Work request » The records that follow must be repeated exactly as they stand.

Input material »
((

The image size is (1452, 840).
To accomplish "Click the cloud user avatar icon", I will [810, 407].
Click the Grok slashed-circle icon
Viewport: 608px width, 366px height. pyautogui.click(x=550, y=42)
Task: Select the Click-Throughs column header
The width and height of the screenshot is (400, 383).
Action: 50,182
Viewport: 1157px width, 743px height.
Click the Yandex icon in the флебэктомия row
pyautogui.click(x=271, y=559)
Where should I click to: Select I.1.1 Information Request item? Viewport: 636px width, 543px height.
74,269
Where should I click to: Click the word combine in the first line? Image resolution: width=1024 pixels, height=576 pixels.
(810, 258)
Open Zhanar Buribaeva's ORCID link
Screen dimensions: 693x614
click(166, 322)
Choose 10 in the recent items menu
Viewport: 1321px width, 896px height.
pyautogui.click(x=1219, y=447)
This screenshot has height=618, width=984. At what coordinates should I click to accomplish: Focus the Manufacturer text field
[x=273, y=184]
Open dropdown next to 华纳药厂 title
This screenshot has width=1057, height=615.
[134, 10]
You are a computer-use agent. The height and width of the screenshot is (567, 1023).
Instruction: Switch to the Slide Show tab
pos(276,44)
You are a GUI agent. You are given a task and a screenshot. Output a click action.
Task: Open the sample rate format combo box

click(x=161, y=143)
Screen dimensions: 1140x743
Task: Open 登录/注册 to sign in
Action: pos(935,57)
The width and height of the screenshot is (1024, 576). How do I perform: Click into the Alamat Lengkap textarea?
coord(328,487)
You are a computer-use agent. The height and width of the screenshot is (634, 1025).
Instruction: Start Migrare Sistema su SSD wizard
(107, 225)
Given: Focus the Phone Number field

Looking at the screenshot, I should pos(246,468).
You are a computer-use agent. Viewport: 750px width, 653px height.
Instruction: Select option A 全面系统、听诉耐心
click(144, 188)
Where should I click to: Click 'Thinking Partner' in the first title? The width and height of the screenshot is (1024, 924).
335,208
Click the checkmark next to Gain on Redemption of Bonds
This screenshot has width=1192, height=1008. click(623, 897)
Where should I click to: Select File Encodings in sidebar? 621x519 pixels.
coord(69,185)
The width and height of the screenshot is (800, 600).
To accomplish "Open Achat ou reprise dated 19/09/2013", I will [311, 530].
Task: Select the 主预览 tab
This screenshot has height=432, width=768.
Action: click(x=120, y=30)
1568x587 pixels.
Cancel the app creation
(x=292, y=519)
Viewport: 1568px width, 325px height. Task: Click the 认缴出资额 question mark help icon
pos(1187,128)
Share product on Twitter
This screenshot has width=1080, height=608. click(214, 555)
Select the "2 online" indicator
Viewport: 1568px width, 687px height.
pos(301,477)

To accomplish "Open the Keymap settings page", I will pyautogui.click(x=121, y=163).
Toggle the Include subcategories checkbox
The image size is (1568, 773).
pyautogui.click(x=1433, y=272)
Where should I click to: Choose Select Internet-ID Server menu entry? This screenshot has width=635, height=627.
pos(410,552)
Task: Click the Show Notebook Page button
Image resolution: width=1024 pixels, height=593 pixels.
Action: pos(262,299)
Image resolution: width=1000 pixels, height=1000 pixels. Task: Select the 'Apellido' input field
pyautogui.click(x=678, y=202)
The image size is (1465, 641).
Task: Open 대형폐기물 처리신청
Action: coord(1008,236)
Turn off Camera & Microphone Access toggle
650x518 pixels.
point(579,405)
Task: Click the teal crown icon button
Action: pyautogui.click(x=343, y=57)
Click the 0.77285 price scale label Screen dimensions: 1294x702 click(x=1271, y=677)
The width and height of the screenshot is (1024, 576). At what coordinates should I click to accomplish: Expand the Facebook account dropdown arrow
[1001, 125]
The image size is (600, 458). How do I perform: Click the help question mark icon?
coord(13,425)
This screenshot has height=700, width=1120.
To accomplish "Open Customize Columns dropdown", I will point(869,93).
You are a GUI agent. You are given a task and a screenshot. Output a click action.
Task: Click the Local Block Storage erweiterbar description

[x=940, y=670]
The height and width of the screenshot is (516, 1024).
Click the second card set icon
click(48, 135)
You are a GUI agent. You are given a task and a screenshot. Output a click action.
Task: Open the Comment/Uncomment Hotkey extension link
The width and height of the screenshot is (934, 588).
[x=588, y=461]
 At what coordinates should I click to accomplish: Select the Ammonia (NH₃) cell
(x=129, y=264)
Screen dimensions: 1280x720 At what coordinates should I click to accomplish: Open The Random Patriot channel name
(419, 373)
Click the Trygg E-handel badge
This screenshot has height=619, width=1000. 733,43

))

Response to the task »
The image size is (1452, 840).
To accomplish "Click the cloud user avatar icon", I will [810, 407].
Click the Grok slashed-circle icon
Viewport: 608px width, 366px height. pyautogui.click(x=550, y=42)
Task: Select the Click-Throughs column header
The width and height of the screenshot is (400, 383).
Action: 50,182
Viewport: 1157px width, 743px height.
Click the Yandex icon in the флебэктомия row
pyautogui.click(x=271, y=559)
Where should I click to: Select I.1.1 Information Request item? Viewport: 636px width, 543px height.
74,269
Where should I click to: Click the word combine in the first line? Image resolution: width=1024 pixels, height=576 pixels.
(810, 258)
Open Zhanar Buribaeva's ORCID link
Screen dimensions: 693x614
click(166, 322)
Choose 10 in the recent items menu
Viewport: 1321px width, 896px height.
pyautogui.click(x=1219, y=447)
This screenshot has height=618, width=984. At what coordinates should I click to accomplish: Focus the Manufacturer text field
[x=273, y=184]
Open dropdown next to 华纳药厂 title
This screenshot has width=1057, height=615.
[134, 10]
You are a computer-use agent. The height and width of the screenshot is (567, 1023).
Instruction: Switch to the Slide Show tab
pos(276,44)
You are a GUI agent. You are given a task and a screenshot. Output a click action.
Task: Open the sample rate format combo box

click(x=161, y=143)
Screen dimensions: 1140x743
Task: Open 登录/注册 to sign in
Action: pos(935,57)
The width and height of the screenshot is (1024, 576). How do I perform: Click into the Alamat Lengkap textarea?
coord(328,487)
You are a computer-use agent. The height and width of the screenshot is (634, 1025).
Instruction: Start Migrare Sistema su SSD wizard
(107, 225)
Given: Focus the Phone Number field

Looking at the screenshot, I should pos(246,468).
You are a computer-use agent. Viewport: 750px width, 653px height.
Instruction: Select option A 全面系统、听诉耐心
click(144, 188)
Where should I click to: Click 'Thinking Partner' in the first title? The width and height of the screenshot is (1024, 924).
335,208
Click the checkmark next to Gain on Redemption of Bonds
This screenshot has width=1192, height=1008. click(623, 897)
Where should I click to: Select File Encodings in sidebar? 621x519 pixels.
coord(69,185)
The width and height of the screenshot is (800, 600).
To accomplish "Open Achat ou reprise dated 19/09/2013", I will [311, 530].
Task: Select the 主预览 tab
This screenshot has height=432, width=768.
Action: click(x=120, y=30)
1568x587 pixels.
Cancel the app creation
(x=292, y=519)
Viewport: 1568px width, 325px height. Task: Click the 认缴出资额 question mark help icon
pos(1187,128)
Share product on Twitter
This screenshot has width=1080, height=608. click(214, 555)
Select the "2 online" indicator
Viewport: 1568px width, 687px height.
pos(301,477)

To accomplish "Open the Keymap settings page", I will pyautogui.click(x=121, y=163).
Toggle the Include subcategories checkbox
The image size is (1568, 773).
pyautogui.click(x=1433, y=272)
Where should I click to: Choose Select Internet-ID Server menu entry? This screenshot has width=635, height=627.
pos(410,552)
Task: Click the Show Notebook Page button
Image resolution: width=1024 pixels, height=593 pixels.
Action: pos(262,299)
Image resolution: width=1000 pixels, height=1000 pixels. Task: Select the 'Apellido' input field
pyautogui.click(x=678, y=202)
The image size is (1465, 641).
Task: Open 대형폐기물 처리신청
Action: coord(1008,236)
Turn off Camera & Microphone Access toggle
650x518 pixels.
point(579,405)
Task: Click the teal crown icon button
Action: pyautogui.click(x=343, y=57)
Click the 0.77285 price scale label Screen dimensions: 1294x702 click(x=1271, y=677)
The width and height of the screenshot is (1024, 576). At what coordinates should I click to accomplish: Expand the Facebook account dropdown arrow
[1001, 125]
The image size is (600, 458). How do I perform: Click the help question mark icon?
coord(13,425)
This screenshot has height=700, width=1120.
To accomplish "Open Customize Columns dropdown", I will point(869,93).
You are a GUI agent. You are given a task and a screenshot. Output a click action.
Task: Click the Local Block Storage erweiterbar description

[x=940, y=670]
The height and width of the screenshot is (516, 1024).
Click the second card set icon
click(48, 135)
You are a GUI agent. You are given a task and a screenshot. Output a click action.
Task: Open the Comment/Uncomment Hotkey extension link
The width and height of the screenshot is (934, 588).
[x=588, y=461]
 At what coordinates should I click to accomplish: Select the Ammonia (NH₃) cell
(x=129, y=264)
Screen dimensions: 1280x720 At what coordinates should I click to accomplish: Open The Random Patriot channel name
(419, 373)
Click the Trygg E-handel badge
This screenshot has height=619, width=1000. 733,43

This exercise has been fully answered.